Wednesday, May 21, 2008

Me

Not that Kirk Wood Bromley makes any effort to hide it, but he's a huge fan of John Ashbery. So it's no surprise that his latest play, Me, is a highly literate, linguistically comic, and utterly refracted, interrupted, and regurgitated work of theater. It's unfortunate that for all the self-deprecation at the hands of his twelve "degenerate" Me's (actors, what else is new?), so little of Mr. Bromley is visible. But who has time to think when we hit the ground running (more appropriately, punning), entering a world where Father is a golden-diapered hammerhead shark, Mother is a sponge, and placentas are symbolized by near-extinct dolphins in the Yangtze River. (To say nothing of the Chosen Fish or the begilled and beguiling Tartalisa; much respect to Karen Flood's literal costuming.)

It's not easy to keep all that afloat, and yet for most of the two acts, Me succeeds with a raw, showboating intensity.
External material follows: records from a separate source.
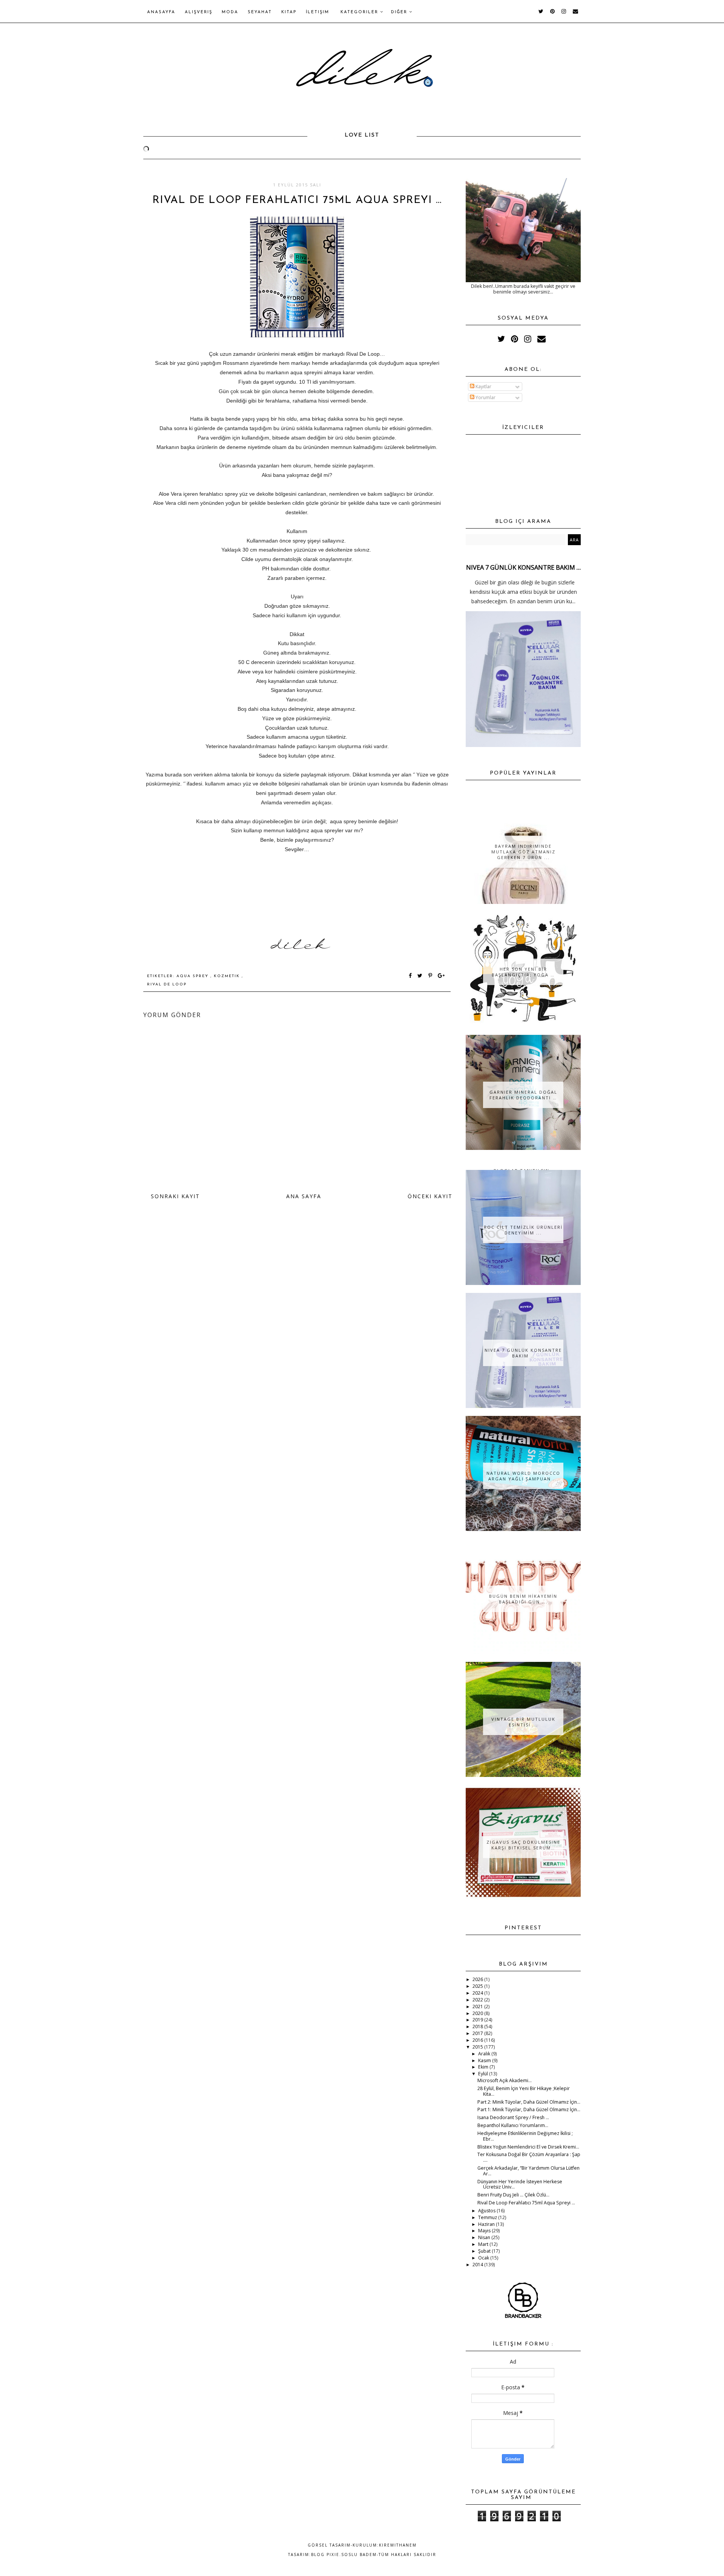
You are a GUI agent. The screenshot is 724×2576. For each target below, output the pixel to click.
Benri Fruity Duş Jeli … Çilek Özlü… (513, 2195)
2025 (478, 1986)
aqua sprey (193, 976)
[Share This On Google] (441, 976)
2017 (478, 2033)
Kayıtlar (482, 386)
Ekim (483, 2067)
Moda (230, 12)
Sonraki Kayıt (175, 1196)
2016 (478, 2040)
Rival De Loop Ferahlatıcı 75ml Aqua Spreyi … (526, 2202)
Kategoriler (360, 12)
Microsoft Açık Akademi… (504, 2080)
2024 (478, 1993)
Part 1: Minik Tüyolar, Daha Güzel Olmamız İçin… (528, 2109)
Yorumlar (484, 397)
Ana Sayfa (303, 1196)
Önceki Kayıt (430, 1196)
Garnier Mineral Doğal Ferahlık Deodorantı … (523, 1094)
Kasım (485, 2060)
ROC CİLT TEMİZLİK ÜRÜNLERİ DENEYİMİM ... (523, 1230)
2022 (478, 2000)
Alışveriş (198, 12)
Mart (483, 2244)
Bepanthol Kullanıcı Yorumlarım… (512, 2125)
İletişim (317, 12)
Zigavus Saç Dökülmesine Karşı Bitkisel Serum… (523, 1845)
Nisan (484, 2237)
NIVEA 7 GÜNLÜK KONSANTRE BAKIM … (523, 567)
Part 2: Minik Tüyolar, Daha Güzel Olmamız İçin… (528, 2102)
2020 (478, 2013)
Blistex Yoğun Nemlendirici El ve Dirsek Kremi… (528, 2147)
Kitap (288, 12)
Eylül (483, 2073)
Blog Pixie (325, 2554)
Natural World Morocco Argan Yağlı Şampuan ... (523, 1476)
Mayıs (485, 2230)
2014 (478, 2264)
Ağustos (487, 2210)
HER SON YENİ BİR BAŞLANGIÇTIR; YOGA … (523, 972)
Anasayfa (161, 12)
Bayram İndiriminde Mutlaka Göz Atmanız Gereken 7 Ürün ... (523, 851)
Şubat (485, 2251)
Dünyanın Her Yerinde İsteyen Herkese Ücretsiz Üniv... (519, 2184)
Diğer (400, 12)
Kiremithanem (398, 2545)
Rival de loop (167, 984)
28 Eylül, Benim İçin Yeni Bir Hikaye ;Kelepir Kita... (523, 2091)
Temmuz (488, 2217)
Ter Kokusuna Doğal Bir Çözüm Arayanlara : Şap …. (528, 2157)
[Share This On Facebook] (411, 976)
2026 (478, 1979)
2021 (478, 2006)
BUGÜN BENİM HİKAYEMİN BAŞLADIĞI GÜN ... (523, 1599)
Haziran (487, 2224)
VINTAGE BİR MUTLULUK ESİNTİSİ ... (523, 1722)
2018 (478, 2026)
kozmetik (228, 976)
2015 (478, 2047)
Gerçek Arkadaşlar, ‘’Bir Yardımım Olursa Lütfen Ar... (528, 2171)
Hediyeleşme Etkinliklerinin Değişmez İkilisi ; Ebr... (525, 2136)
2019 (478, 2020)
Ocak (484, 2258)
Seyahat (260, 12)
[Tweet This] (421, 976)
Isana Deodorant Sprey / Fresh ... (513, 2117)
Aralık (484, 2053)
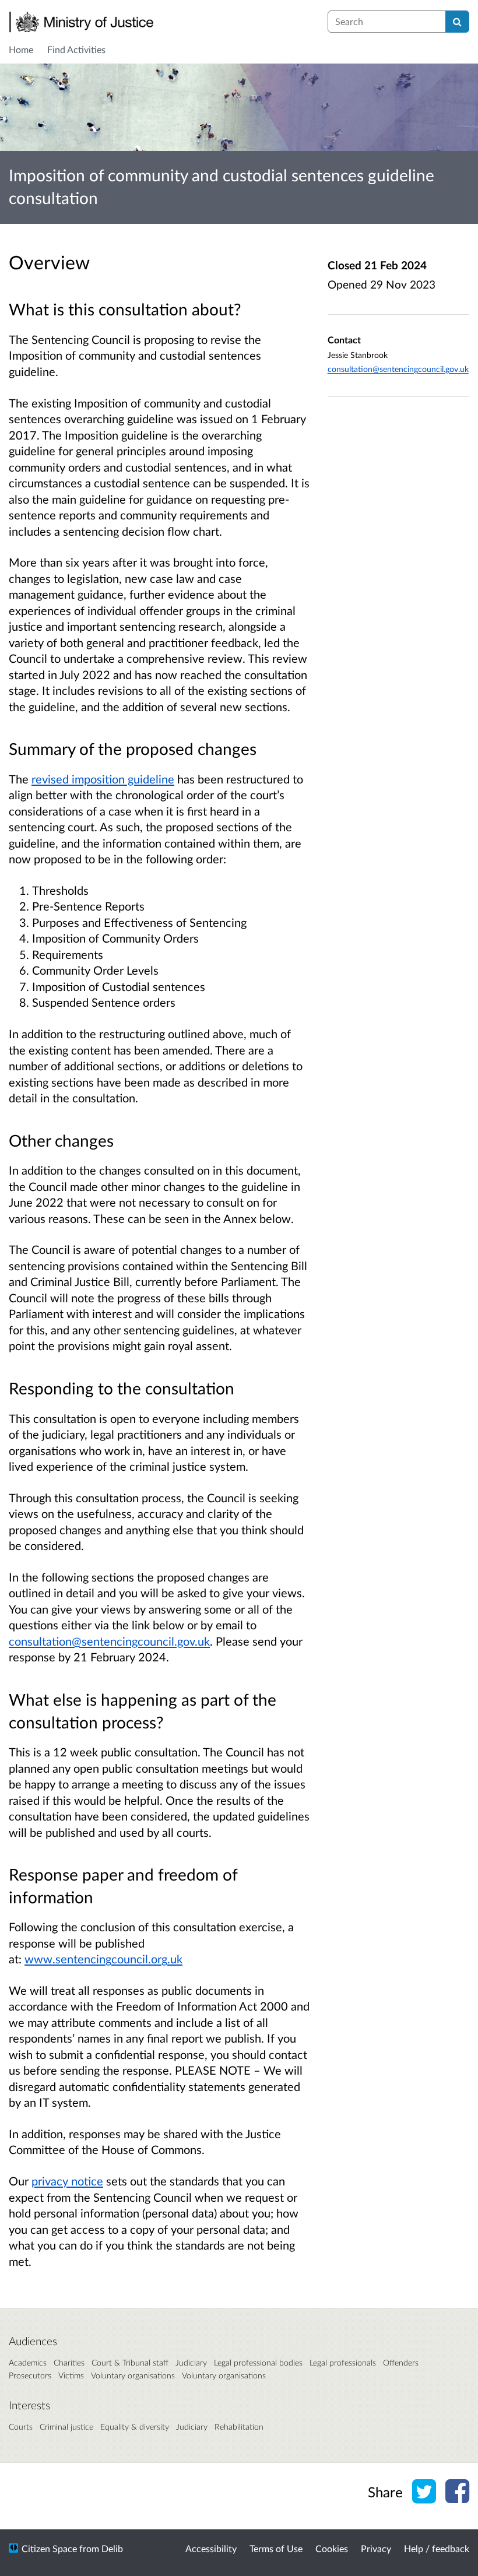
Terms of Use (276, 2548)
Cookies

The lack of pretense ("Don't tell me you're going to pretend to fish," one actor complains) justifies even the prosaic stretches into Joyce-worthy absurdity ("When someone's obliminal nodes excite your oceanic plasma, you are hookt"), and Bromley finds excellent collaborators in director Alec Duffy and musician John Gideon. Dissemble as he might from the plot (which is the point), the direction – tightly focused, like a river itself – forces the action to continue, often in a theatrical way that raises our attention to detail (particularly the lighting, or lack thereof). Likewise, whether the music underscores melodrama or punctuates text into lyrics, it brooks the sense masquerading as nonsense.

It's hard to single out members of this cast, but Arthur Aulisi's physical control as a wooden doll, Sarah Malinda Engelke's grace and venom as a humanized dolphin, and Josh Hartung's big-cheeked, childish frown help to make the tangents a little more tangible. With so many pieces fighting for attention, a little slapstick goes a long way. And so does Me: from linguistic jokes ("So my wish come true is my fish come false?") to "hairy myths," all the way to a clash of parents who agree only that hate "depends on how you define 'raped by hippies.'" Suffice to say, Me is what Me is.